Затем авторы проверили чувствительность и силу связывания аптамеров с целевым белком с помощью специального датчика, отслеживающего процесс их взаимодействия по электрическим характеристикам. Наилучшие результаты показали три молекулы, обозначенные как tNSP1, tNSP2 и tNSP3. Чтобы доказать, что аптамеры избирательно распознают только SARS-CoV-2, ученые провели аналогичные опыты с N-белком другого коронавируса — MERS. Все варианты связывали его примерно на 50 % хуже, что, с одной стороны, говорит об их высокой избирательности (поскольку связалась только половина молекул), а с другой — указывает на родство SARS-CoV-2 и MERS, а также на схожесть в структуре их белков. Однако этого оказалось достаточно для того, чтобы однозначно различить эти вирусы.
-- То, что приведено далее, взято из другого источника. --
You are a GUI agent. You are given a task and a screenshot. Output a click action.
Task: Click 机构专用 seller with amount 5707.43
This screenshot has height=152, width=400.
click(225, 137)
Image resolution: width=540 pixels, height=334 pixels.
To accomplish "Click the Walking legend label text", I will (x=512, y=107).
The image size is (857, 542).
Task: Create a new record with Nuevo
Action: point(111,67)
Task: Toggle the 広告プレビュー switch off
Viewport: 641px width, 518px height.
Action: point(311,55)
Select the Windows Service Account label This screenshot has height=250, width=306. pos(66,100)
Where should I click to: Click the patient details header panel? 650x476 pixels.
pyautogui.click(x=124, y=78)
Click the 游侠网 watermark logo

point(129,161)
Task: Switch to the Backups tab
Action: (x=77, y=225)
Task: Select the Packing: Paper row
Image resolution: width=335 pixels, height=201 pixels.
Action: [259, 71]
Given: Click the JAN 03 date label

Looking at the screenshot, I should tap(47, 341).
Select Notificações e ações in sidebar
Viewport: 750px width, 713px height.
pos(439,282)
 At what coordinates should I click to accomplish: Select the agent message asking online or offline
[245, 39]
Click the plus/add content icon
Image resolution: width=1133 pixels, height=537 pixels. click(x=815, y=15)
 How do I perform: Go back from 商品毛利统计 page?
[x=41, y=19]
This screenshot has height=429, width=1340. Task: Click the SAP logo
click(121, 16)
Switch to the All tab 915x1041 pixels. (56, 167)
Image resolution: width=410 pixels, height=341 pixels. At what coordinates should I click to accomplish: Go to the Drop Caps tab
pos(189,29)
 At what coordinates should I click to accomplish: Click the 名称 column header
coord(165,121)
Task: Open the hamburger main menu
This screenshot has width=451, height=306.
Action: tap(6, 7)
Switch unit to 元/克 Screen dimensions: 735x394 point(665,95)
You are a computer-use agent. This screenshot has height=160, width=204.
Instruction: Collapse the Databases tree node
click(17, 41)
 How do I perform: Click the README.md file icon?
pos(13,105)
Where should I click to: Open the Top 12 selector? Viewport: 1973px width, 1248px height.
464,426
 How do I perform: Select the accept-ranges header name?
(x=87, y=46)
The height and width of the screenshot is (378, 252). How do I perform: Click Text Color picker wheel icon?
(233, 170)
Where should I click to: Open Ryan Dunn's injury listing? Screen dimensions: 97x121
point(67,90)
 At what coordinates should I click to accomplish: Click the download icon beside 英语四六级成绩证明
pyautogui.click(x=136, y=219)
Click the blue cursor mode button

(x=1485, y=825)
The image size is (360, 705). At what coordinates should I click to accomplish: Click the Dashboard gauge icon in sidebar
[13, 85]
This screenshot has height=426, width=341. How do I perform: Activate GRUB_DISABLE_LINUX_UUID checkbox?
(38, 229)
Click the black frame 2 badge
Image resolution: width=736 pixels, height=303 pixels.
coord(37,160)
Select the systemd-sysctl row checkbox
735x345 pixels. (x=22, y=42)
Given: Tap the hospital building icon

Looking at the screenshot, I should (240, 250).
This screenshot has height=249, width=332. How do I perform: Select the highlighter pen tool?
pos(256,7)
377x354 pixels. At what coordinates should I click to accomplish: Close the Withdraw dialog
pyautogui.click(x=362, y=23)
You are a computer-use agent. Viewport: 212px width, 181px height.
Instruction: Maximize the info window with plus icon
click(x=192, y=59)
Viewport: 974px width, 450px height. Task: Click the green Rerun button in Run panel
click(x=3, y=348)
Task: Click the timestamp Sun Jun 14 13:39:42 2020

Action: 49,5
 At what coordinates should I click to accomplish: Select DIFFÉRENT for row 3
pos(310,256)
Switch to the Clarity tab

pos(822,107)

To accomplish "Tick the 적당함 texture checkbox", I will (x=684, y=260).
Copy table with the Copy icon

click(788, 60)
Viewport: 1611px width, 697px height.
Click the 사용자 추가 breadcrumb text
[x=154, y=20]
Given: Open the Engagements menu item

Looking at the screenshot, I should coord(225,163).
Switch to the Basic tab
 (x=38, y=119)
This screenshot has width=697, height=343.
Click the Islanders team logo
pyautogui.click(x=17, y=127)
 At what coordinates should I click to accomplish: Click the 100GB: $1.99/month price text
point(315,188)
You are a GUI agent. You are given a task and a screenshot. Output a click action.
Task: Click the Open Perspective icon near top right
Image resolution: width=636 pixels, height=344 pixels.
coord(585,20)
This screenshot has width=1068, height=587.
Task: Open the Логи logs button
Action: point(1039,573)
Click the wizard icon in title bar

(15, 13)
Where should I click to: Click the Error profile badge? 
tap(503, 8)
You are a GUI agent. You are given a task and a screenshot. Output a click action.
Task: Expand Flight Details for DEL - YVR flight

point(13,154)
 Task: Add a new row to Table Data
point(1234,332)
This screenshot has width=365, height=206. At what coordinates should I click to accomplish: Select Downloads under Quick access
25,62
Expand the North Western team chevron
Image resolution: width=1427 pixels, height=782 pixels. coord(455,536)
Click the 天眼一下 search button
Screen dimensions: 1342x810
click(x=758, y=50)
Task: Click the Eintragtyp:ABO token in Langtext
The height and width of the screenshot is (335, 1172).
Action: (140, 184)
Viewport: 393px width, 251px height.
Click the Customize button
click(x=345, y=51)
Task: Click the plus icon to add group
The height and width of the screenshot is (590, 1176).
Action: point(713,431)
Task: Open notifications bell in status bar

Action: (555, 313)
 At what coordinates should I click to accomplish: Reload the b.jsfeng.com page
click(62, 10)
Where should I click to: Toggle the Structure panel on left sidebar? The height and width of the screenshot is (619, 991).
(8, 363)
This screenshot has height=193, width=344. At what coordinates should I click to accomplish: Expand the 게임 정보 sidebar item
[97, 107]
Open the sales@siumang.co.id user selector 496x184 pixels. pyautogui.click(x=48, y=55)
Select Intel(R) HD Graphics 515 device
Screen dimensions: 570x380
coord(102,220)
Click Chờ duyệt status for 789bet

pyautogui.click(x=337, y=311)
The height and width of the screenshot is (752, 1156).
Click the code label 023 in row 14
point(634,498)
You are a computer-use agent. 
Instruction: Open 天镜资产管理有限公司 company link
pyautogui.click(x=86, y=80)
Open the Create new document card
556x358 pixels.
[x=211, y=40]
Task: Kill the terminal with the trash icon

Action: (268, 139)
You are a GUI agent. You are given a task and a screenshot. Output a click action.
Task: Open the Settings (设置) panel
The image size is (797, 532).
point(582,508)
По сочетанию двух признаков — силы связывания и избирательности — авторы выбрали лучший аптамер, которым оказался tNSP3. Далее его использовали для обнаружения коронавируса в образцах человеческой слюны, содержащей уханьский вариант коронавируса, а также варианты Дельта и Омикрон. Во всех случаях tNSP3 позволил определить N-белок в количествах, сопоставимых с чувствительностью ПЦР. При этом предложенный подход оказался почти в десять раз быстрее и дешевле.
«Вклад российской стороны в эту разработку очень важен, мы проанализировали механизмы связывания и рассчитали энергии взаимодействия аптамеров с белками коронавируса. Благодаря этому нам удалось усовершенствовать методику тестирования COVID-19 с помощью аптамеров. При использовании в клинической практике этот метод поможет ускорить проведение анализа. Однако в ближайшее время нам предстоит еще сравнить точность данного подхода с ПЦР, для чего потребуется масштабное исследование на большем количестве пациентов. Это уже наша вторая работа по созданию аптамеров к коронавирусу. В прошлой публикации, поддержанной этим же грантом РНФ, мы смоделировали с помощью суперкомпьютеров Межведомственного суперкомпьютерного центра аптамеры к S-белку, которые сейчас исследуются на наличие противовирусного эффекта», — рассказывает руководитель проекта Анна Кичкайло, ведущий научный сотрудник и заведующая лабораторией цифровых управляемых лекарств и тераностики Федерального исследовательского центра «Красноярский научный центр СО РАН».
Результаты исследования, поддержанного грантом Российского научного фонда, опубликованы в журнале Molecular Therapy: Nucleic Acid.